N38: Yield Of Lynch Syndrome Surveillance For Individual MMR Genes

A. Goverde1, A. Wagner1, E. Viskil1, M. J. Bruno2, R. M. W. Hofstra1, M. C. W. Spaander2

1 – Department of Clinical Genetics. Erasmus MC, University Medical Center, Rotterdam, The Netherlands. 2 – Department of Gastroenterology and Hepatology, Erasmus MC, University Medical Center, Rotterdam, The Netherlands.


Aim: To assess the yield of Lynch syndrome (LS) surveillance for MLH1, MSH2, MSH6 and PMS2 mutation carriers.

Method: Data on colonoscopy surveillance was collected for all LS mutation carriers in our center. We compared the development of adenomas and CRC between the different gene mutation carrier groups.

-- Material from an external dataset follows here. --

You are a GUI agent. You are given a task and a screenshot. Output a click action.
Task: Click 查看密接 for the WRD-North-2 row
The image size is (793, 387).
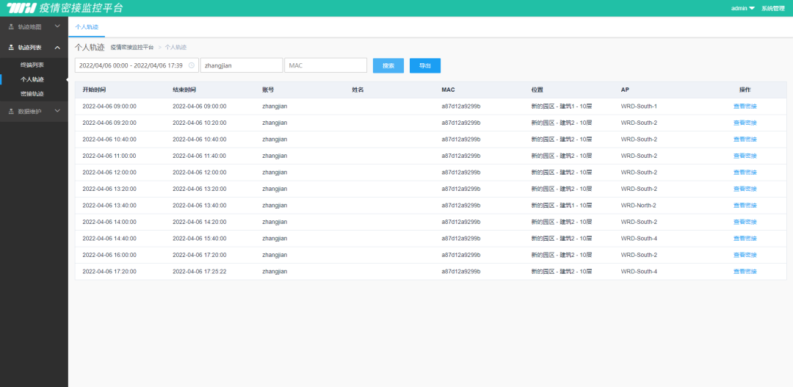coord(745,206)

Results: Colonoscopy data was available for 264/314 (84%) patients; 55 MLH1, 44 MSH2, 143 MSH6 and 22 PMS2 mutation carriers. Median age was 44 years (IQR 35-56 years) and median follow-up time 6 years (IQR 2-10 years). At first colonoscopy CRC was found in eight patients and during 916 follow-up colonoscopies in nine patients. No CRC was found in MSH6 or PMS2 mutation carriers. There were no significant differences in the number of colonoscopies with adenomas or advanced adenomas between the different gene mutation carrier groups. In MSH6 mutation carriers advanced neoplasia (advanced adenoma or colorectal carcinoma) was found after a longer follow-up time than in the other mutation carrier groups.

Conclusion: Since no CRC was found during follow-up in MSH6 mutation carriers and advanced neoplasia was found in shorter follow-up time in MLH1 and MSH2 mutation carriers, the colonoscopy interval in MSH6 mutation carriers might be less stringent than for MLH1 and MSH2 mutation carriers.